::: EXTRAIT DU DOCUMENT

Pour les autres hôpitaux dont dispose l' US Army, comme ceux de Dommartin-les-Toul et de Verdun dans notre région, et qui ne sont pas reliés au réseau SNCF, les blessés auraient été transportés dans des gares par des norias de véhicules sanitaires. Il était en effet prévu qu'en cas de conflit, les Américains utiliseraient des voies ferrées dans notre pays[21]. Ceci revient à dire qu'il auraient fait stationner des trains et des autorails sanitaires dans des gares préalablement définies en accord avec les autorités de notre pays, et certainement choisies en raison de la qualité et de la richesse de leurs infrastructures (voies et quais militaires, raccordements, présence d'un dépôt, etc.) et aussi sans doute de leur relative tranquillité et de leur proximité avec les hôpitaux.

::::::

TÂCHES À RÉALISER:
1. Indiquez si chacune des affirmations suivantes concorde avec l'extrait sur les hôpitaux de l'US Army. Répondez par oui ou non, puis citez mot pour mot le passage qui tranche. (a) Les hôpitaux de Dommartin-les-Toul et de Verdun sont reliés au réseau SNCF. (b) Les blessés auraient été conduits jusqu'aux gares par des norias de véhicules sanitaires. (c) Les gares auraient été choisies par les Américains seuls, sans les autorités du pays.
2. Selon l'extrait sur les hôpitaux de l'US Army, pourquoi ces gares auraient-elles été retenues ? Répondez en une à trois phrases.
3. Poursuivez le texte sur le transport ferroviaire des blessés de l'US Army en reprenant juste après sa dernière phrase.

::: DONNÉES FOURNIES

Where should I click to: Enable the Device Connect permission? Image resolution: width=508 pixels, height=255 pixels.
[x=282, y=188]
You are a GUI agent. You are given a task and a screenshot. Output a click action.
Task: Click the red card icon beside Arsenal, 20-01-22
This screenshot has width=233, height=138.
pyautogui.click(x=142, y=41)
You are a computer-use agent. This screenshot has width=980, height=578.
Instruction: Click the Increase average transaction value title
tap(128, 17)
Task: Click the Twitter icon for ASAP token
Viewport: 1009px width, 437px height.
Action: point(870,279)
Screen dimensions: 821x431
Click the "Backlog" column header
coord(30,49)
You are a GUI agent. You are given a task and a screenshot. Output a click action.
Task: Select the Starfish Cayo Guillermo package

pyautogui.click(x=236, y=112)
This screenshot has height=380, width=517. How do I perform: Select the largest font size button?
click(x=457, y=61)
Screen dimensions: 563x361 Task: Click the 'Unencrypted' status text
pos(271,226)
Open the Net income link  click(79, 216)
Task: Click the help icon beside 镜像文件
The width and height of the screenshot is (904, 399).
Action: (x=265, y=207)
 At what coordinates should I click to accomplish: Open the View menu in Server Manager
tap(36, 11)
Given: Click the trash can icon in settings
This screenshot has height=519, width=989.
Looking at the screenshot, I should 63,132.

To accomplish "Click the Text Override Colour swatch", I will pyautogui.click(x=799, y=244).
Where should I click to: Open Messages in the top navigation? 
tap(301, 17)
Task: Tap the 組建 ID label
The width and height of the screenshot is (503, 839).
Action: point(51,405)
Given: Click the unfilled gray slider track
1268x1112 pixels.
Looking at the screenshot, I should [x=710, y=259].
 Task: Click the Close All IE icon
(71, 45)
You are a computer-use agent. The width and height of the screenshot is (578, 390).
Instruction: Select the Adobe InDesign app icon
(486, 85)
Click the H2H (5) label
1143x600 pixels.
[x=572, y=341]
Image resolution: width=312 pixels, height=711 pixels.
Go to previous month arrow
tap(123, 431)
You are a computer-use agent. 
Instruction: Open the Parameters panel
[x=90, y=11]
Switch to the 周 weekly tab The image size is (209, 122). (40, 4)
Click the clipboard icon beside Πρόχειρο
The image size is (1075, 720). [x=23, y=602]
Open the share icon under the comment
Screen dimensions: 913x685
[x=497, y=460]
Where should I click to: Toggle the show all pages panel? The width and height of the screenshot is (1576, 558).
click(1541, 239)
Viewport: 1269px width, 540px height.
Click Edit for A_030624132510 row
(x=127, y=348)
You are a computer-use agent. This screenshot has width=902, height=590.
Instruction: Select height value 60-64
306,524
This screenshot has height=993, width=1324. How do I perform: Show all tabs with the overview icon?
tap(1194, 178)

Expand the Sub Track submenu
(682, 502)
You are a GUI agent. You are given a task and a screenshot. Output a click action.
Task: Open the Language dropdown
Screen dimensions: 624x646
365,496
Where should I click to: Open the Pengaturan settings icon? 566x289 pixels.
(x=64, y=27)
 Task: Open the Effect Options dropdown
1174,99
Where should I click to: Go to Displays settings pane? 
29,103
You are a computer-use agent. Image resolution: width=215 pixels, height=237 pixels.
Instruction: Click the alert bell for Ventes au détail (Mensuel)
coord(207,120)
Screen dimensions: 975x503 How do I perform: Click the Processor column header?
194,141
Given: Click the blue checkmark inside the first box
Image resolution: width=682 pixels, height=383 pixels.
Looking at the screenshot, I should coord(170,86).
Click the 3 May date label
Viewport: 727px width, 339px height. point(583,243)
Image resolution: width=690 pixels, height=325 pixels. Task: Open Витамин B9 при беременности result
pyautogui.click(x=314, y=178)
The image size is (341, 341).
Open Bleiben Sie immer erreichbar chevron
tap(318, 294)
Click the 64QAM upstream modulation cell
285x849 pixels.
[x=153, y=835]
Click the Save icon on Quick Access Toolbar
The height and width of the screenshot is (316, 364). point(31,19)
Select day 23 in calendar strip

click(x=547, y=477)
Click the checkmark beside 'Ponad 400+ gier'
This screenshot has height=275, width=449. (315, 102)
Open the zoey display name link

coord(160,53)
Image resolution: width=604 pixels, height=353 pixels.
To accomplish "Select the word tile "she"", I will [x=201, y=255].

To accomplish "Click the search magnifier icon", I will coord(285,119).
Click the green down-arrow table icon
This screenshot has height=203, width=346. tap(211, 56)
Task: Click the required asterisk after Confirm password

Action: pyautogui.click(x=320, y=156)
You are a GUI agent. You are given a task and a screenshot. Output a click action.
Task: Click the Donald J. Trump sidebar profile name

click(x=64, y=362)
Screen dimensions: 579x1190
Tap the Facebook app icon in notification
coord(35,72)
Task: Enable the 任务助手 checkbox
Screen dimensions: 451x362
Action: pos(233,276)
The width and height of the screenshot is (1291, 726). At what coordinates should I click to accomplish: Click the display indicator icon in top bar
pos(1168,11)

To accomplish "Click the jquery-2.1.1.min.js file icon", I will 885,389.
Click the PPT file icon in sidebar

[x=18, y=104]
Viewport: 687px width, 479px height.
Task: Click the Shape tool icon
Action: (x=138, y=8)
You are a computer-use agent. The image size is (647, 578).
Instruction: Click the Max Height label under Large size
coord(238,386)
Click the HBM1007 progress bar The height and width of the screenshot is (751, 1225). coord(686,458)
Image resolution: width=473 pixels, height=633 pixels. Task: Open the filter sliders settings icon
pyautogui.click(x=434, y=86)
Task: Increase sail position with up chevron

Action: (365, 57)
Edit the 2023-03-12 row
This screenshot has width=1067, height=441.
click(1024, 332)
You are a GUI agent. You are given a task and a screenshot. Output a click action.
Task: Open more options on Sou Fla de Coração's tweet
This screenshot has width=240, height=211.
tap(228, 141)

::::::

RÉPONSES PAR TÂCHE:
1.
(a) Non : « et qui ne sont pas reliés au réseau SNCF ».
(b) Oui : « les blessés auraient été transportés dans des gares par des norias de véhicules sanitaires ».
(c) Non : « préalablement définies en accord avec les autorités de notre pays ».

2. Elles auraient été choisies pour la qualité et la richesse de leurs infrastructures, comme les voies et quais militaires, les raccordements ou la présence d'un dépôt. Le texte avance aussi, sans certitude, leur relative tranquillité et leur proximité avec les hôpitaux.

3.
L'Armée américaine utilise également des embranchements pré-existants. En effet, la France lui concède des infrastructures militaires qui avaient auparavant nécessité de telles installations. Dans notre région, c'est le cas dans la ligne Maginot où des dépôts de munitions sont reliés au réseau SNCF. C'est ainsi que l' US Army emploie l'ancien dépôt avancé du Bois de Saint-Hubert à Richemont/Uckange, où des rames de wagons de munitions stationnent[22], [23], [24]; la photographie aérienne montre très bien les passages dans la forêt. Il en est de même à Ebersviller/Aboncourt, sur la ligne SNCF entre Hombourg-Budange et Anzeling, près des gros ouvrages Maginot de Michelsberg et d'Anzeling, où les Américains stockent du matériel et des munitions et emploient des bâtiments de l'ancien camp de sûreté d'Ising, et où les voies des dépôts sont certainement dissimulées dans la forêt comme usuellement. Un dépôt se trouve aussi à Piblange, dans le voisinage, en relation avec une autre voie ferrée[25].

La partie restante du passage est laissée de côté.